The ship was then "ordered to leave the port of Catania", but its captain refused, it said.
The charity said Italian authorities had decided after a "brief medical examination" that the 35 adults were "healthy", but said there was "no translator present to assess their mental and physical condition, nor was there a psychological evaluation".
"Furthermore, the 35 survivors have the right to apply for asylum, and to a formal asylum procedure, which can only be carried out on land".
The organisation said it would be taking legal action and appeals against the government's policy would be submitted to courts in Rome and Catania on Monday.
Amnesty International urged Italy to stop discriminating, saying "the law of the sea is clear; a rescue ends when all those rescued are disembarked in a place of safety".
Italy was "violating its international obligations", the rights organisation said.
Those refused permission to leave the Humanity 1 were "extremely depressed", SOS Humanity's press officer Petra Krischok told AFP.
MSF said the "selective and partial disembarkation" was illegal and accused politicians of "playing with (migrants') lives".
The Humanity 1 and Geo Barents were two of four ships that had requested a safe port.
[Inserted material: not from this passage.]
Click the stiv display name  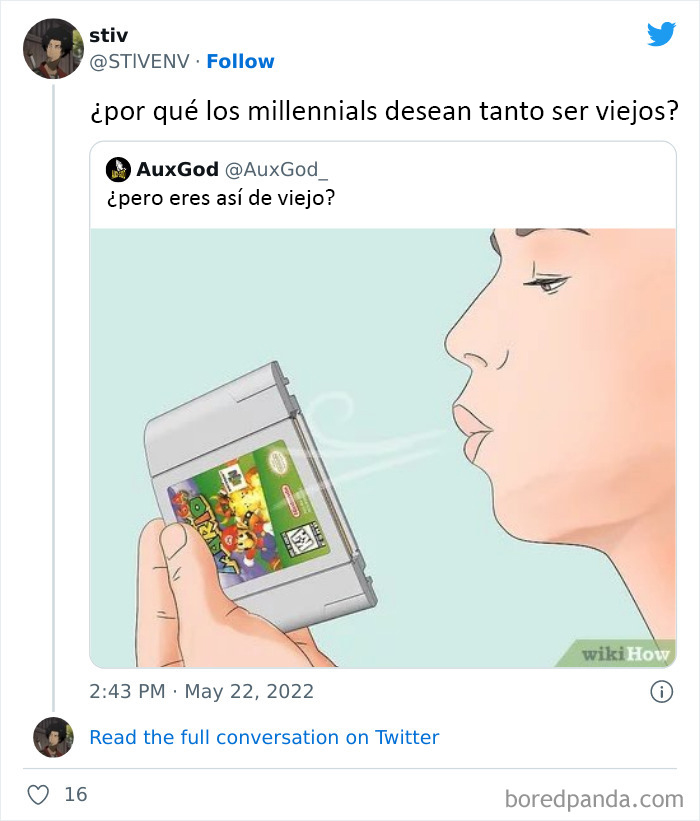[x=108, y=37]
The Ocean Viking and Rise Above are still off the coast of Sicily.
A photographer on the Ocean Viking said there was "tension among the survivors", who were rescued 16 days ago and faced yet another cold night on deck as the weather worsened.
As the vessels waited, Alarm Phone, a group running a hotline for migrants needing rescue, said it had been alerted to "a large boat carrying about 500 people in distress" in the Mediterranean.
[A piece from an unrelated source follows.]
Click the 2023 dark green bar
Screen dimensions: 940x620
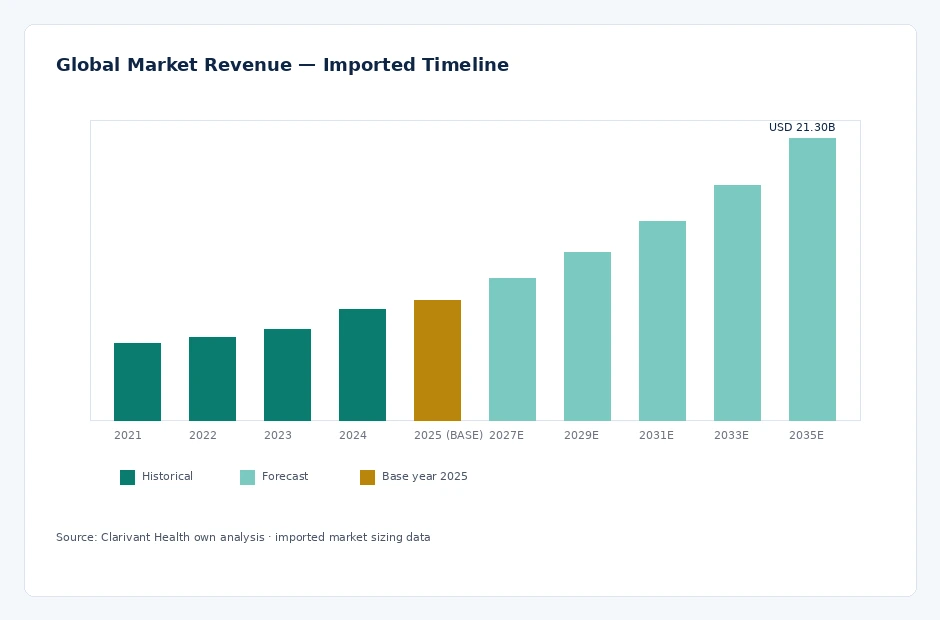(287, 375)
'Leave territorial waters'
Italy's new far-right government has vowed to crack down on migrants attempting the perilous boat crossing from North Africa to Europe.
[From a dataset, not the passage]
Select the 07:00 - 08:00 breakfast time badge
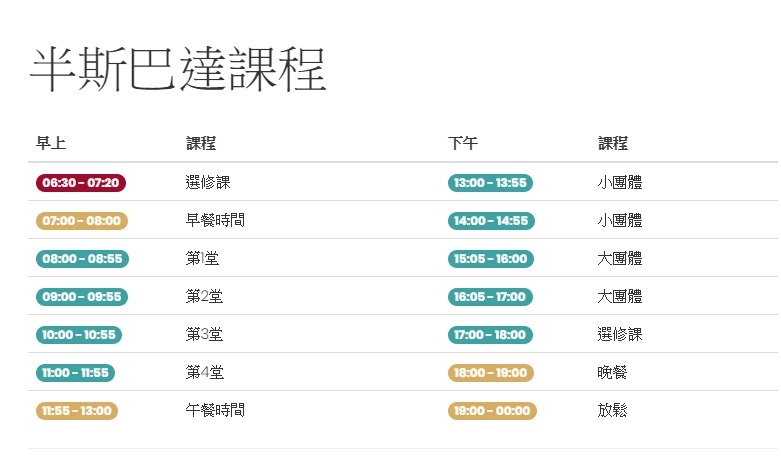781x456 pixels. [x=82, y=221]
Over 87,000 people have landed in Italy so far this year, according to the interior ministry – though only 14% of those were rescued at sea and brought to safety by charity vessels.
Interior minister Matteo Piantedosi earlier said those who do not "qualify" would have to "leave territorial waters".
Sources close to transport minister Matteo Salvini, who controls the ports, said they would be "provided with the assistance necessary" to do so.
Member of parliament Aboubakar Soumahoro, who was present as those chosen from the Humanity 1 disembarked, slammed the "selection of shipwrecked migrants".
The main opposition party said Piantedosi should offer an explanation to parliament.
Piantedosi said Saturday those migrants not allowed into Italy would have to be "taken care of by the flag state" – a reference to the national flags under which vessels sail.
The Humanity 1 and Mission Lifeline charity's Rise Above sail under the German flag.
The Geo Barents and SOS Mediterranee's Ocean Viking are registered in Norway.
The Norwegian foreign ministry said Thursday it bore "no responsibility" for those rescued by private Norwegian-flagged ships in the Mediterranean.
Germany insisted in a diplomatic message to Italy that the charities were "making an important contribution to saving human lives" and asked Rome "to help them as soon as possible".
Pope Francis weighed in Sunday, saying that Italy "can do nothing without Europe's agreement" and telling journalists that as far as migrant arrivals were concerned, "it is Europe's responsibility".